La
femme recherche dans l'amant le supplément à l'être défaillant que son
éducation et la société ont fait d'elle. Bien que nulle essence
féminine ne soit pour Beauvoir responsable de cet état de fait, la
pente de la compromission est aussi douce qu'humaine : il est bien
plus facile pour la femme de remettre son sort entre les mains d'un
homme que d'épuiser ses forces dans l'espoir d'exercer une
souveraineté dont on l'a convaincue qu'elle était incapable.

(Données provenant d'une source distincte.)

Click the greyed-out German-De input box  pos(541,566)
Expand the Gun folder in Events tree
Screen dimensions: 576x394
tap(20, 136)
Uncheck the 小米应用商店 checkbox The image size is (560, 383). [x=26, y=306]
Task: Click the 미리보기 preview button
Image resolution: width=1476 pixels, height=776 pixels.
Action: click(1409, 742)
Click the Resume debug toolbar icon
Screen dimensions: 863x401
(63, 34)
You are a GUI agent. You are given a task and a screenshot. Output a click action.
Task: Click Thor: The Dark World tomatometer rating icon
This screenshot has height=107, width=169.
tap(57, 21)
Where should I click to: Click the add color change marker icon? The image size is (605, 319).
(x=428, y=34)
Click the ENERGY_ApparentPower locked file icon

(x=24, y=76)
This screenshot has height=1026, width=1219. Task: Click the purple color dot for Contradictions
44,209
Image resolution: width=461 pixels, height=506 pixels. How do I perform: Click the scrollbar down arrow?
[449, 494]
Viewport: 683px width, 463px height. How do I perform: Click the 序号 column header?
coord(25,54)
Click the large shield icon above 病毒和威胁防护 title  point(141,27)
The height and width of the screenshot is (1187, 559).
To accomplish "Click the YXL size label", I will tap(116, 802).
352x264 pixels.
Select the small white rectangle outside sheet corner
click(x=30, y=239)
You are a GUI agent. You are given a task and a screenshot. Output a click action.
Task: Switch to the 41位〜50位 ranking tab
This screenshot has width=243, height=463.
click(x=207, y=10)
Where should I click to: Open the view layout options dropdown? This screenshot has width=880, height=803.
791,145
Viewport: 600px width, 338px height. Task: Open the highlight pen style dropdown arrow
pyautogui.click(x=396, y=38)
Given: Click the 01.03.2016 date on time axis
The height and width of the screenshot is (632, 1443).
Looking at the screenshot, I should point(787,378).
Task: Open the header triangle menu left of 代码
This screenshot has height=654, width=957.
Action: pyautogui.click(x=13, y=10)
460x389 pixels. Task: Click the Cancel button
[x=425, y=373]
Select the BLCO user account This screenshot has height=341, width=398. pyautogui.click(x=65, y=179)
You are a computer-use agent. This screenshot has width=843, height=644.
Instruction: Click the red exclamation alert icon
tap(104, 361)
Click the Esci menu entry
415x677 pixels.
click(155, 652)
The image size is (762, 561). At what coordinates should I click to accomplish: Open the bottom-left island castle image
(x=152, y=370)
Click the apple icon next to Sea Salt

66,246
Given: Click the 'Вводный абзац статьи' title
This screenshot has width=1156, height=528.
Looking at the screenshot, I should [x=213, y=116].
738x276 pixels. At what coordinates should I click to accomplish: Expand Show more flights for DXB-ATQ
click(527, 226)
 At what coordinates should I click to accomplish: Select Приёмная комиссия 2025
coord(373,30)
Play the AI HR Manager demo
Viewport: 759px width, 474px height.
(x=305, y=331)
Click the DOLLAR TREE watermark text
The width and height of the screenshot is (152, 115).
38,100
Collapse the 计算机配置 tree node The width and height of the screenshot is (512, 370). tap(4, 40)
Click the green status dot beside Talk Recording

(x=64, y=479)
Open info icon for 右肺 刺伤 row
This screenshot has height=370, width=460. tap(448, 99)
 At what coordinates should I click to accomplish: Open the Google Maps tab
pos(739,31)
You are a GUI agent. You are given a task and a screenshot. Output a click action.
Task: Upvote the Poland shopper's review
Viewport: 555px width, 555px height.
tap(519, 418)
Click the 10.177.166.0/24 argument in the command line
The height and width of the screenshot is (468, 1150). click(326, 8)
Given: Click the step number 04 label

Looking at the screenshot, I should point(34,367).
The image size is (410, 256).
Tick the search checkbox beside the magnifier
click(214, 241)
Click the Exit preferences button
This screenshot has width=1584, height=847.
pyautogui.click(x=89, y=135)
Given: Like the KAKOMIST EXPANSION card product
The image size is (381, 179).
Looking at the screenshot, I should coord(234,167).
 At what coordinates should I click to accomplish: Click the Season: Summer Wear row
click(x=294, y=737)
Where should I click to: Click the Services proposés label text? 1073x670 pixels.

Existentialiste, Beauvoir pensait comme Sartre qu'un être n'est rien
d'autre que ce qu'il fait et décide de faire. Si l'existence de
l'homme est ainsi déterminée par l'essence qu'il se choisit, Beauvoir
montre dans Le Deuxième Sexe qu'il n'en est rien pour la femme. L'«
éternel féminin » précède en effet petites et jeunes filles qui
grandissent en apprenant que leur lot est d'être pour autrui et que
leur existence, contingente, trouve sa nécessité dans une autorité
virile - celle du père puis celle du mari. À défaut de pouvoir se
projeter dans un destin librement choisi, Beauvoir montre qu'il est
fréquent que la jeune fille consente à son aliénation. L'adoration de
sa propre personne lui tiendra lieu d'ambition, avant que l'amour ne
lui offre la possibilité de s'abandonner dans un autre, d'en faire son
idole. Du narcissisme de ses jeunes années au masochisme de
l'amoureuse qu'incarne la femme faite, elle ne se posera ainsi jamais
comme sujet. Elle trouve même un substitut de la transcendance dont
son statut d'inférieure la prive dans cette dévotion presque mystique
qu'épingle ici Beauvoir. En choisissant de se soumettre passionnément
à un maître, elle s'apparaît comme libre. Elle qui n'était qu'un «
bouquet éparpillé » devient « un merveilleux cadeau au pied de l'autel
de son dieu »: elle se sent enfin justifiée d'exister. Lorsqu'il est
autre chose que la rencontre de deux libertés se reconnaissant comme
telles, l'amour repose sur une contradiction: la femme adore dans
l'homme l'être libre qu'elle ne sera jamais, mais, n'existant que par
lui, elle le veut enchaîné. Elle l'aime parce qu'elle ne peut le
posséder tout entier, mais son indépendance la renvoie à son propre
néant. Beauvoir compare cette amoureuse à la sirène du conte
d'Andersen: en échangeant sa queue de poisson contre des jambes, elle
s'est condamnée à marcher sur des aiguilles et des charbons ardents.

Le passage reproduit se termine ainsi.